Sure, police say it's an accident. But how much do we really know about this dog?

Gregory Dale Lanier, 35, was driving his truck along State Road 17 in Highlands County, FL, when his dog shot him in the leg.

Were they going to the vet? It’s not clear. What is clear — from the police report — is that “Lanier heard a ‘boom,’ saw smoke and felt a burning in his leg,” Sebring Police Commander Steve Carr explained, according to the Huffington Post.

Next to Lanier was a 9mm gun. And next to that gun was his dog.

Lanier told police that the dog “kicked” the weapon, causing it to discharge.
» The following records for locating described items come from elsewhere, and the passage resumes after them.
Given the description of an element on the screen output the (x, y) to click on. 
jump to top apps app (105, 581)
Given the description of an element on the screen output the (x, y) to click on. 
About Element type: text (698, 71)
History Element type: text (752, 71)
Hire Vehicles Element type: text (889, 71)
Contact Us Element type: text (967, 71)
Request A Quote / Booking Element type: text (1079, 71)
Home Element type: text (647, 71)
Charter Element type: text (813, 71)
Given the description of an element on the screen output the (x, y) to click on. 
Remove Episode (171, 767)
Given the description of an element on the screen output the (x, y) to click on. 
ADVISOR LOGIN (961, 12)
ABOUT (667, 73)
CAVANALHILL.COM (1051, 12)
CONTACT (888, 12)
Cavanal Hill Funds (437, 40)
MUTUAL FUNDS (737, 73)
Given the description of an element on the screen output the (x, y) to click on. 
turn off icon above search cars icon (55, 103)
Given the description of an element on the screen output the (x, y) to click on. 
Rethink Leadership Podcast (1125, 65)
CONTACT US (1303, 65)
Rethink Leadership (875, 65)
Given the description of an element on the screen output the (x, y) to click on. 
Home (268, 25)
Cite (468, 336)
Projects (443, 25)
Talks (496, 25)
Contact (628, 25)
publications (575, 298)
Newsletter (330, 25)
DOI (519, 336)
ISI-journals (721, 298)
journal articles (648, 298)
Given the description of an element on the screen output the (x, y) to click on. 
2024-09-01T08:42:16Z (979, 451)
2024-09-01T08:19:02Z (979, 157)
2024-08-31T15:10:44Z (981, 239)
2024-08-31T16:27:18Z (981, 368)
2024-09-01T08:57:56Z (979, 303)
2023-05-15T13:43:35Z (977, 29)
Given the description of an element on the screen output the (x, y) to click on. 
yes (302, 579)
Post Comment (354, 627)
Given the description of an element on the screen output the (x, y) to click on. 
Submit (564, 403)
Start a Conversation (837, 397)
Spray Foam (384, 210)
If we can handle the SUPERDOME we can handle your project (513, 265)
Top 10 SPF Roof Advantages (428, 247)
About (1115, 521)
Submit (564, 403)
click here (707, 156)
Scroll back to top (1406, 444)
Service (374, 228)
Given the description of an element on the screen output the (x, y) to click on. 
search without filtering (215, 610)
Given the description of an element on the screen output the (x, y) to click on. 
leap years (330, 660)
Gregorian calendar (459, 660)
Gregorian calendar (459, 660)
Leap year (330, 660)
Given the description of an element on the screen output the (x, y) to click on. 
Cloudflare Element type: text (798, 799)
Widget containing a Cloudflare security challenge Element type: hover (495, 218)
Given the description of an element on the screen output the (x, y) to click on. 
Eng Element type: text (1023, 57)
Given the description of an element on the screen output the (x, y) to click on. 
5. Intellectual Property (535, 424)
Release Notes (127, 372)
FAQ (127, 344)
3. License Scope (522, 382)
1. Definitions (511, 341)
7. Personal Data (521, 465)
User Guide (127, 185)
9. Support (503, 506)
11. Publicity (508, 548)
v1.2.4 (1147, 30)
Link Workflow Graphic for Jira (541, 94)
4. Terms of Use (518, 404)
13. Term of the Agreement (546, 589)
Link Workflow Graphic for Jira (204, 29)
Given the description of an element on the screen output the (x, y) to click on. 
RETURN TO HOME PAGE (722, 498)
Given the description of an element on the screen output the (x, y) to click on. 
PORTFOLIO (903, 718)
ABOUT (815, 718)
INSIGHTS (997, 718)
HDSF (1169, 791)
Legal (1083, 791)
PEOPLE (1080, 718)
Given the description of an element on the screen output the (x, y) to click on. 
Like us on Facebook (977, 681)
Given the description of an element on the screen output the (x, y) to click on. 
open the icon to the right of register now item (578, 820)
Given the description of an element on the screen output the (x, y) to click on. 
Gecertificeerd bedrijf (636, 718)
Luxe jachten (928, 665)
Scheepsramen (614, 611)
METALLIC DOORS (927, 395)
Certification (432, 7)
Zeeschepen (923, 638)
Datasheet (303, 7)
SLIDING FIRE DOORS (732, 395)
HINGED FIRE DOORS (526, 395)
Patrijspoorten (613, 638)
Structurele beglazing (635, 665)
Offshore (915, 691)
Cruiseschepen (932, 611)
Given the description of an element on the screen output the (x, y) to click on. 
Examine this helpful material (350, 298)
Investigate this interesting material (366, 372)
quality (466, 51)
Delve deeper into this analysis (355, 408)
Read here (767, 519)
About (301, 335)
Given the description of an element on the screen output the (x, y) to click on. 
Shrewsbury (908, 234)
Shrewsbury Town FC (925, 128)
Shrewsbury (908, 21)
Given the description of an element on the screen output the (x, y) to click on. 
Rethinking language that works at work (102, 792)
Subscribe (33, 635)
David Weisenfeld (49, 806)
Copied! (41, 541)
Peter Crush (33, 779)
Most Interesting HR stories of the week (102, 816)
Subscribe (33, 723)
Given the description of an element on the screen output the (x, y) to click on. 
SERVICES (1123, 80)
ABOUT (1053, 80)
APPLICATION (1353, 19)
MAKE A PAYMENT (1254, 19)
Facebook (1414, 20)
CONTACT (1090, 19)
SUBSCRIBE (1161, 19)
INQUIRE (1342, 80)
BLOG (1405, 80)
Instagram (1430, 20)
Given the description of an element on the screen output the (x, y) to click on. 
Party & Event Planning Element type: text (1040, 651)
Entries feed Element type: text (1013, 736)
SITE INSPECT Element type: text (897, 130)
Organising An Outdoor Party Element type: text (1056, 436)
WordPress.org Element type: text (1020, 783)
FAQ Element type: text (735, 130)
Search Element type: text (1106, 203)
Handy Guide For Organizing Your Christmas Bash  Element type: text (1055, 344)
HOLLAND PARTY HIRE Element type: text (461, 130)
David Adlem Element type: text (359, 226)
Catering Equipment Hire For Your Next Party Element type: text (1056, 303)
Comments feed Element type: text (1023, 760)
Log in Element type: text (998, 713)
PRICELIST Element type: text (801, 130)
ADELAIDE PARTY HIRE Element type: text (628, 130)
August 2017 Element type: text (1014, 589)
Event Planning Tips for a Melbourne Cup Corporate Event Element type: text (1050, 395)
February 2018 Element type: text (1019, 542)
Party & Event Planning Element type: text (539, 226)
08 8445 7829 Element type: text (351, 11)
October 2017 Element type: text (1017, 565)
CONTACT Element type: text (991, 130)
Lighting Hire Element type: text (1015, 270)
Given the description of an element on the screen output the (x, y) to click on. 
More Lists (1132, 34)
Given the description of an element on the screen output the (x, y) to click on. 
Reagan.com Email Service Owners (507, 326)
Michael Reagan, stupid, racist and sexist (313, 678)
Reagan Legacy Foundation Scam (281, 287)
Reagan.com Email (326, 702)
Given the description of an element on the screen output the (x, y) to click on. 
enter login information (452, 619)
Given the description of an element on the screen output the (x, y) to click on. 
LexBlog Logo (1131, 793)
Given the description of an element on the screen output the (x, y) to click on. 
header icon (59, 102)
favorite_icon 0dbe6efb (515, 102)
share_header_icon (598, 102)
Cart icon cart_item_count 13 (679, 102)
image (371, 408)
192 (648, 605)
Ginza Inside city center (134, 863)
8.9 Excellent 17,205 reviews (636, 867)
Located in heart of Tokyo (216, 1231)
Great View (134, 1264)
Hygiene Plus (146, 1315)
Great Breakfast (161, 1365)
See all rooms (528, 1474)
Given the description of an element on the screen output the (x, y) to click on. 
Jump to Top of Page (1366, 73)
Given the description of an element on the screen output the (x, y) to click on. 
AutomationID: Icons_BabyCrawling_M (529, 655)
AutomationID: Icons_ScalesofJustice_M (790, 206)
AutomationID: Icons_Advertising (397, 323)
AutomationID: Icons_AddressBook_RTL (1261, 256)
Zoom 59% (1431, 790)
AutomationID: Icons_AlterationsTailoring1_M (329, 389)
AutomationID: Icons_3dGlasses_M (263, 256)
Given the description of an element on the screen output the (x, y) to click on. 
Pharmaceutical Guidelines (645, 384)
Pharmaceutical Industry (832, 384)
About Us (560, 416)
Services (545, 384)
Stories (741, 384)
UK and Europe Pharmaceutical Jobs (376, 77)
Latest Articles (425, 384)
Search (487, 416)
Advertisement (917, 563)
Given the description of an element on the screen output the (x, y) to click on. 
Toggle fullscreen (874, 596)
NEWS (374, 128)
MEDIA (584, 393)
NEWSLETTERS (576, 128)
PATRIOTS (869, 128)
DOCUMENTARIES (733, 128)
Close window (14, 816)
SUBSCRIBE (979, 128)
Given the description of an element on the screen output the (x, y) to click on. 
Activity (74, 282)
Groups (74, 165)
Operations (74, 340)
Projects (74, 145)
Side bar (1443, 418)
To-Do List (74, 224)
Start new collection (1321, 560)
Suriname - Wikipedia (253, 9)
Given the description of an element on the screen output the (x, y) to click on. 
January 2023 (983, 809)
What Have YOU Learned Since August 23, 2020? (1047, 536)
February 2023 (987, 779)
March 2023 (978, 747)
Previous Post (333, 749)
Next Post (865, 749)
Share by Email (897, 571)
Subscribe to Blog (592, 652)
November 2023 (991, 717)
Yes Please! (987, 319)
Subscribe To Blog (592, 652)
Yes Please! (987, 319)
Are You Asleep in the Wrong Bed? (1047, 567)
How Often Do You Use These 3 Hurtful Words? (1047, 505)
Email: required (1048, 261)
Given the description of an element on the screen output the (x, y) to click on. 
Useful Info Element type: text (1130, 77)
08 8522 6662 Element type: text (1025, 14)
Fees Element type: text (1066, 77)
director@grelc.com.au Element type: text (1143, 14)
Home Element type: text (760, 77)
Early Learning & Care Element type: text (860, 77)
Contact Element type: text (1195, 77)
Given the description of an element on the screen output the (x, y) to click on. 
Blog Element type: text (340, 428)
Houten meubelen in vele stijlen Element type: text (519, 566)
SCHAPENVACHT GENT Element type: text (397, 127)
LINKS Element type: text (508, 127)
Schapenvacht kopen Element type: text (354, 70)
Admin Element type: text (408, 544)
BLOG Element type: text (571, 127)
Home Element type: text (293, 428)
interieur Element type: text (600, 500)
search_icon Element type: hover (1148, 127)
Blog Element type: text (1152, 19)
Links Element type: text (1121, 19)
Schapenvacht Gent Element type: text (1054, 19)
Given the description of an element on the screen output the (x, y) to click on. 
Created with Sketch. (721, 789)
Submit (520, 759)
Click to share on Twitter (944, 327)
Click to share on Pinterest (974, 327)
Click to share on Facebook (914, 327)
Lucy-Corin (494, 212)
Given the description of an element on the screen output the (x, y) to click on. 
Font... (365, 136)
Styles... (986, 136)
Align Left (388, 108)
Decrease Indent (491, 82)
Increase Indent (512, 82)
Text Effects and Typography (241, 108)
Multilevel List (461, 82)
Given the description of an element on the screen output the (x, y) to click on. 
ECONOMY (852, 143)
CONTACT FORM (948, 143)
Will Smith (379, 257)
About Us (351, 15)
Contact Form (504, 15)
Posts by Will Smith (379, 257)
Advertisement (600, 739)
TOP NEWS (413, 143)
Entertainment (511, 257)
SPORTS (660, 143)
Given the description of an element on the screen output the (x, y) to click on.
Intriguing about this case is that Lanier says he thought the gun was unloaded — and he thought it was a .380-caliber pistol instead of a 9mm. It’s not clear whether he said this with an accusatory tone while staring meaningfully at his dog, who was suddenly interested in something in the sky.

It is also unclear how a 35-year-old man thought the loaded 9mm in his car was actually an unloaded .380 pistol.

Nevertheless, the police ruled the shooting accidental, and no charges were brought against the dog.

It is not the first time that a dog has shot his owner in a car. In 2011, Eli the Bulldog shot Billy E. Brown, 78, in the leg, as the pair were en route to go duck hunting.

“Brown’s friend was riding next to him in the front seat, with the dog and the gun in between them,” Florida Fish and Wildlife Conservation Commission spokesman Gary Morse told ABC News.

As the road turned rough, Eli “got excited” and knocked against the gun, taking a shot at Billy, hitting him just above the knee.

And earlier that year, a dog fired a shotgun into his master’s buttocks while the two were duck hunting. Twenty-seven pellets had to be removed from the man’s backside after “the dog got excited, was jumping around inside the boat and then it jumped on the gun,” said Kevin Potter, the Box Elder County (UT) sheriff’s chief deputy, according to the Telegraph.

Keep your guns out of reach of dogs, people. They’re smarter than you think.